(Supplied data):
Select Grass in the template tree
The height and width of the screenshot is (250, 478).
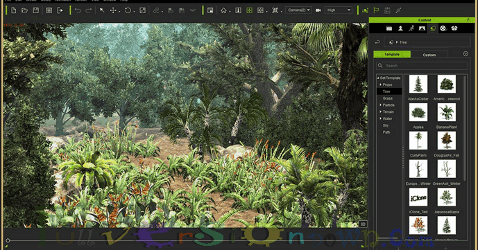387,98
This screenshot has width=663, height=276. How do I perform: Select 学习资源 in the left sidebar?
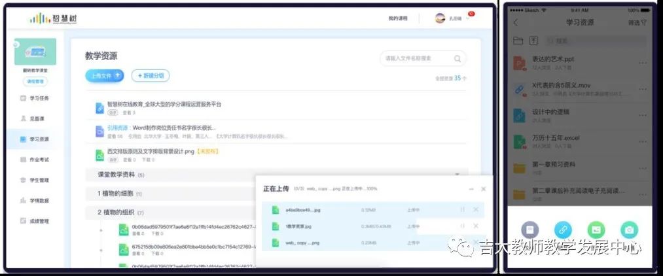39,139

(Aim of the task):
Your copy should hold exactly the lines from the line containing "This screenshot has" through the last line of the listing above, both included, and no pictures.

(Answer below):
This screenshot has width=663, height=276. How do I perform: Select 学习资源 in the left sidebar?
39,139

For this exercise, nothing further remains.